Windows Development
This guide covers local desktop development on Windows. The Tauri desktop shell should run on the Windows host because it depends on the Windows WebView2 and MSVC toolchain. WSL is useful for some Rust-only work, but it is not the primary path for desktop UI development.
Prerequisites
- Windows 10 or Windows 11 on x64.
- Git.
- Node.js 24.x, matching the repository
.nvmrc. - Rust from
rustup; the repository pins Rust 1.96.0 inrust-toolchain.toml. - Visual Studio 2022 Build Tools with the Desktop development with C++ workload, including MSVC and a Windows SDK.
- Microsoft Edge WebView2 Runtime. It is already present on most current Windows installs; install the Evergreen Runtime if Tauri reports that WebView2 is missing.

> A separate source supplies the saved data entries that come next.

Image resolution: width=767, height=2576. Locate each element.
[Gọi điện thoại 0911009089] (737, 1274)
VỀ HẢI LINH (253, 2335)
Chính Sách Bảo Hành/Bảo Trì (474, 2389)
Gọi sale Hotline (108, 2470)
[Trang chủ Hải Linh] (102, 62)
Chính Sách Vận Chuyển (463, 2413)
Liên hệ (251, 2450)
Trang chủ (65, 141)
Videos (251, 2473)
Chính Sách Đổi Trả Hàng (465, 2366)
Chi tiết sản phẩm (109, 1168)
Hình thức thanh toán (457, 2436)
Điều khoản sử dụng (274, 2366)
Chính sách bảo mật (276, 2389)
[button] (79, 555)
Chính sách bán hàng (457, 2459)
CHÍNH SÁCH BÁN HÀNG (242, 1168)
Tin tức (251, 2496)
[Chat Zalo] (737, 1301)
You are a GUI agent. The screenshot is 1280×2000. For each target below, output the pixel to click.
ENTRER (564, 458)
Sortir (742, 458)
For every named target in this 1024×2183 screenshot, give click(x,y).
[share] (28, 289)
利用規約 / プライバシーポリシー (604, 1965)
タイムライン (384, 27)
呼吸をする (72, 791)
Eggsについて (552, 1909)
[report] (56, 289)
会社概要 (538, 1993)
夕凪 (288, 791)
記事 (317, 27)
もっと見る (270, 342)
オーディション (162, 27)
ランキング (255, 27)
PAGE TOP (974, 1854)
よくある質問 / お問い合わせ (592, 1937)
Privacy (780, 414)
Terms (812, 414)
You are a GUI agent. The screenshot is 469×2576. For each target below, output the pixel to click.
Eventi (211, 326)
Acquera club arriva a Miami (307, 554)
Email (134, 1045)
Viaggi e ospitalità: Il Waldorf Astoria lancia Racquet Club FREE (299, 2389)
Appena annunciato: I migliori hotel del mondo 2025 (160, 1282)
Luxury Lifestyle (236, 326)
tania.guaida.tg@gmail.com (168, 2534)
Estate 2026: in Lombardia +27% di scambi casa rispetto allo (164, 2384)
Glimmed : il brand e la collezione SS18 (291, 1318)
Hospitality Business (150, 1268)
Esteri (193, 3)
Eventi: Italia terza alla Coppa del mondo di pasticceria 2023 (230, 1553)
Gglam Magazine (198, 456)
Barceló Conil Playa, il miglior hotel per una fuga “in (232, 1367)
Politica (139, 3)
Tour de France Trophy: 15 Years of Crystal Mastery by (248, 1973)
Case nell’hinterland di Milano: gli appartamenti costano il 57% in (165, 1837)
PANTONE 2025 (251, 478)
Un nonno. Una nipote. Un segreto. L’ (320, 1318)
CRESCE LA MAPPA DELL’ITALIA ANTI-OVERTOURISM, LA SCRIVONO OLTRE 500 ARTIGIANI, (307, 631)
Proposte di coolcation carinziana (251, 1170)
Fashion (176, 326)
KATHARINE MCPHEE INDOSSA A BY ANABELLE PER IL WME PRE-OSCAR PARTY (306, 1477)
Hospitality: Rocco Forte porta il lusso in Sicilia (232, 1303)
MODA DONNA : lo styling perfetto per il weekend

- Optional: Docker Desktop or Podman Desktop for sample database containers.
Setup
Use PowerShell or Git Bash from the irodori-table repository root:
rustup toolchain install
npm --prefix apps/desktop ci
node tools/dev/doctor.mjs
If GNU Make is available, the repository shortcuts are also supported:
make setup
make doctor
Run the desktop app
Start the Tauri development shell:
npm --prefix apps/desktop run tauri -- dev
Or, when make is available:
make desktop-dev
The development command starts Vite on http://localhost:1420 and launches the
desktop shell. Launching a debug binary directly without Vite running will show a
blank window or a connection-refused message.
Common checks
npm --prefix apps/desktop run format:check
npm --prefix apps/desktop run lint
npm --prefix apps/desktop run test
npm --prefix apps/desktop run build:verified
Use cargo test --workspace for Rust backend changes.
Sample databases
Sample database containers live in the sibling irodori-samples repository.
Clone it next to irodori-table when you need local integration fixtures:
git clone https://github.com/hjosugi/irodori-samples ../irodori-samples
Then use Docker Desktop or Podman Desktop as the container engine.